DNA methylation is a form of epigenetic alteration to DNA, influencing the rate at which specific proteins are produced from their blueprint genes. The pattern of methylation shifts constantly in response to circumstances, but since the damage that causes aging is much the same in everyone, it is possible to identify patterns that correlate well with age. Here researchers investigate DNA methylation changes in aging skin:
Epigenetic changes represent an attractive mechanism for understanding the phenotypic changes associated with human aging. Age-related changes in DNA methylation at the genome scale have been termed 'epigenetic drift', but the defining features of this phenomenon remain to be established. Human epidermis represents an excellent model for understanding age-related epigenetic changes because of its substantial cell-type homogeneity and its well-known age-related phenotype. We have now generated and analyzed the currently largest set of human epidermis methylomes (N = 108) using array-based profiling of 450,000 methylation marks in various age groups. Data analysis confirmed that age-related methylation differences are locally restricted and characterized by relatively small effect sizes. Nevertheless, methylation data could be used to predict the chronological age of sample donors with high accuracy.

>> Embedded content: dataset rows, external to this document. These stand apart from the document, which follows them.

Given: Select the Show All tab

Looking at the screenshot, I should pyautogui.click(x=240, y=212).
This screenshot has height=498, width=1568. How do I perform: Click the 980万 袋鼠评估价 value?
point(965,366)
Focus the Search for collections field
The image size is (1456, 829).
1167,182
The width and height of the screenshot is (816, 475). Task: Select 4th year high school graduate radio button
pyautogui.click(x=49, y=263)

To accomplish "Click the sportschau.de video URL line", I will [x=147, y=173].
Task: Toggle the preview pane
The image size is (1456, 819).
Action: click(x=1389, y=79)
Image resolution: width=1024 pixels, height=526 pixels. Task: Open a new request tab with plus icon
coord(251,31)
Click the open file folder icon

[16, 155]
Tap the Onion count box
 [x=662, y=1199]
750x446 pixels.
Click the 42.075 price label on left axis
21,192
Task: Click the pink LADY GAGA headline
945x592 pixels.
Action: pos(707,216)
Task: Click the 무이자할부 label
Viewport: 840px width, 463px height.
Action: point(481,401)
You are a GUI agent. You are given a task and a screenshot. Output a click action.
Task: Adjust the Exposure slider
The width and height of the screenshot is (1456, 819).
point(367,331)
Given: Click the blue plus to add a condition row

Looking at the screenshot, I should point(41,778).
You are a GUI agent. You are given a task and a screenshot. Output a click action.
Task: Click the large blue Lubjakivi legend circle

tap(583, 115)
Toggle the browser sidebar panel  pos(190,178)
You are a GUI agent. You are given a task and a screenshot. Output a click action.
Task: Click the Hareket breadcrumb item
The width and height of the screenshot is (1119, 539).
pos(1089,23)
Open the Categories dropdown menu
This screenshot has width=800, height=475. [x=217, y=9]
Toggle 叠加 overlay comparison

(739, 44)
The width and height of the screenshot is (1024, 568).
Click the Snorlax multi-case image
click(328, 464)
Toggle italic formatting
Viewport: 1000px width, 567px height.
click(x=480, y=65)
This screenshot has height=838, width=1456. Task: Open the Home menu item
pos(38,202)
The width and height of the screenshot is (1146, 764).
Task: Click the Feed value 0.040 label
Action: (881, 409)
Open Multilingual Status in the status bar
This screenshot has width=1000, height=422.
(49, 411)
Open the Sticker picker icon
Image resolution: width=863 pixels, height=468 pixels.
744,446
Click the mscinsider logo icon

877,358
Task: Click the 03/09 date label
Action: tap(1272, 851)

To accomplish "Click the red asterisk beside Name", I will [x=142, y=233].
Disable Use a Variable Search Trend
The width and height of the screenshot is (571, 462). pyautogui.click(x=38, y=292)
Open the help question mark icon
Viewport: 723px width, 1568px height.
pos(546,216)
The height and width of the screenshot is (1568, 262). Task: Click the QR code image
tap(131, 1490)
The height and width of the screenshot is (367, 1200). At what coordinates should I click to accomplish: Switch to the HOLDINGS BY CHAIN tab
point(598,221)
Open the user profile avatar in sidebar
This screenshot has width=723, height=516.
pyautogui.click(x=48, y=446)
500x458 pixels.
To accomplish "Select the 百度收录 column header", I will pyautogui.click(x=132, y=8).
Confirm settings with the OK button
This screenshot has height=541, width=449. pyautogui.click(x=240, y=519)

In agreement with our previous studies that were carried out either at lower resolution or with smaller sample sizes, we find that age-related methylation changes appear rather moderate and do not compromise the overall integrity of the epidermis methylome. Nevertheless, we identified a variety of specific age-related methylation changes. In contrast to prior work by others, where whole-blood samples and different tissues were used to develop a predictive signature of biological age, we achieved significantly improved prediction accuracy by training the prediction algorithm on epidermis samples. In agreement with previous analyses, we observed a significant age-related hypermethylation of CpG island-associated probes. Interestingly, this effect was strongly enriched during two specific age windows, at 40-45 and 50-55 years. Considering that our samples were exclusively derived from female volunteers, it seems reasonable to link the latter window to menopause, which is also known to distinctly accelerate skin aging. The high temporal and spatial specificity of these methylation changes suggests that defined signaling pathways, such as estrogen signaling, may be involved in their establishment.
Our results also describe an age-related erosion of DNA methylation patterns that is characterized by two distinct features: (i) While the topology of young methylomes is characterized by sharply demarcated regions of (almost) complete and (almost) absent methylation, old methylomes appeared to be less clearly defined, which is reflected by the significantly reduced variance and spatial correlation within methylomes. (ii) While young methylomes are highly similar among each other, old methylomes appeared to be substantially more heterogeneous. Hence, while methylation patterning within an individual becomes more homogeneous with age, the differences between individuals increase. The effects of age-related methylation changes on gene expression patterns have been analyzed in several previous studies. Somewhat surprisingly, however, no global correlations could be established and methylation-related expression changes generally appeared very limited. These findings support the notion that age-related methylation changes function to stabilize pre-existing gene expression patterns. Alternatively, age-related gene expression changes might also be too subtle to achieve statistical significance in classical differential expression analyses. The analysis of gene co-expression networks provides an opportunity to analyze transcriptional deregulation at a higher level of complexity, and our findings demonstrate a reduced connectivity of gene expression in old samples. These results are in agreement with earlier findings in aging mice and suggest that the age-related erosion of methylation patterns is accompanied by a reduced fine-tuning in the transcriptional circuitry, possibly through methylation-dependent changes in transcription factor binding.